Pelé, a three-time World Cup winner and arguably the greatest player of the 20th century, has died aged 82.
In November Pelé entered the Albert Einstein hospital in São Paulo for cancer treatment.
Medical reports state the soccer star died at 3:27am local time due to organ failure caused by colon cancer.
The death of the only man to win the World Cup three times as a player was confirmed by his daughter Kely Nascimento on Instagram.
Pelé's official Instagram account also posted about his death.
"On his journey, Edson enchanted the world with his genius in sport, stopped a war, carried out social works all over the world and spread what he most believed to be the cure for all our problems: love," it said.
"His message today becomes a legacy for future generations."
From coastal club to 'Athlete of the Century'
Pelé, whose given name was Edson Arantes do Nascimento, joined Santos in 1956 and turned the small coastal club into one of the most famous names in football.
In addition to a host of regional and national titles, he won two Copa Libertadores, the South American equivalent of the Champions League, and two Intercontinental Cups, the annual tournament held between the best teams in Europe and South America.
He took home three World Cup winner's medals, the first time as a 17-year-old in Sweden in 1958, the second in Chile four years later — even though he missed most of the tournament through injury — and the third in Mexico in 1970, when he led what is considered to be one of the greatest sides ever to play the game.
He retired from Santos in 1974 but a year later made a surprise comeback by signing a lucrative deal to join the New York Cosmos in the then-nascent North American Soccer League.
In a glorious 21-year career he scored some 1,283 goals.
Pelé, though, transcended soccer, like no player before or since, and he became one of the first global icons of the 20th century.
With his winning smile and an aw-shucks humility that charmed legions of fans, he was better known than many Hollywood stars, popes or presidents — many if not most of whom he met during a six-decade-long career as player and corporate pitchman.
He credited his one-of-a-kind mix of talent, creative genius and technical skill to a youth spent playing pick-up games in small-town Brazil, often using grapefruit or wadded-up rags because his family could not afford a real ball.
Pele was named Athlete of the Century by the International Olympic Committee, co-Football Player of the Century by world soccer body FIFA, and a national treasure by Brazil's government.
Overwhelmed by fame
His celebrity was often overwhelming. Grown adults broke down crying in his presence with regularity.

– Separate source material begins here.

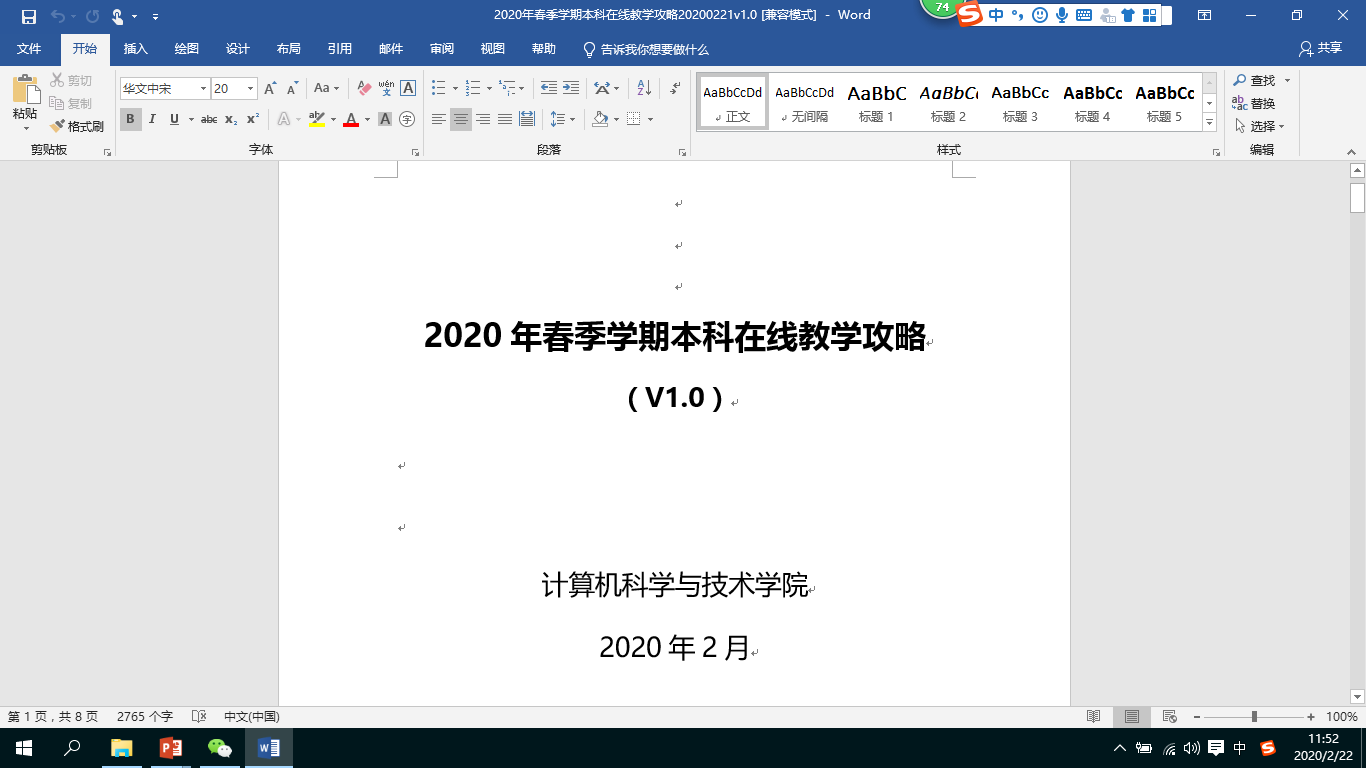Click the superscript x² icon
This screenshot has height=768, width=1366.
tap(253, 119)
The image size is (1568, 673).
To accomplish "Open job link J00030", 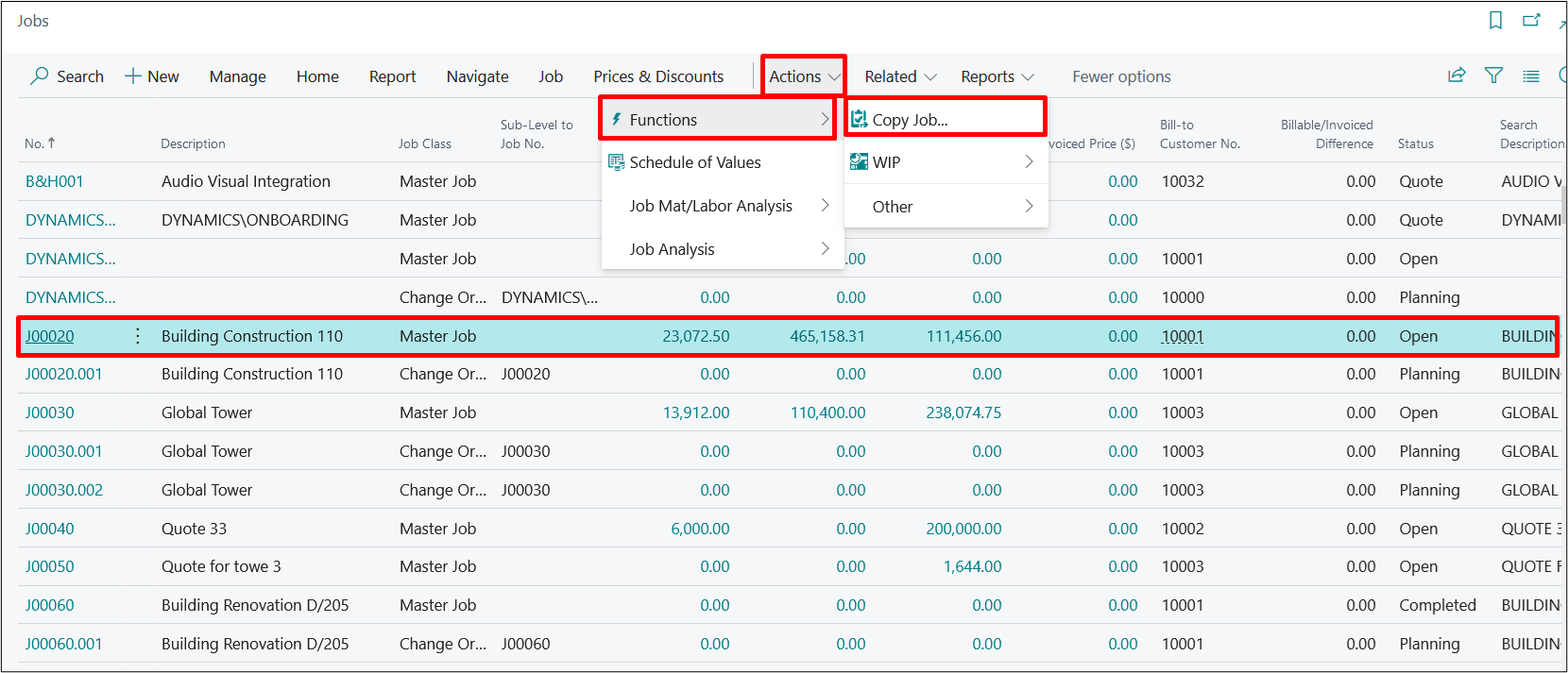I will 49,412.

As a player, souvenir-seeking fans often rushed the field following games and tore off his shorts, socks and even underwear.
His house in Brazil was less than a mile from a beach, but he didn't go there for some two decades because of fear of crowds.
Yet even in unguarded moments among friends, he rarely complained.
He believed that his talent was a divine gift, and he spoke movingly about how soccer allowed him to travel the world, bring cheer to cancer patients and survivors of wars and famine, and provide for a family that, growing up, often did not know the source of their next meal.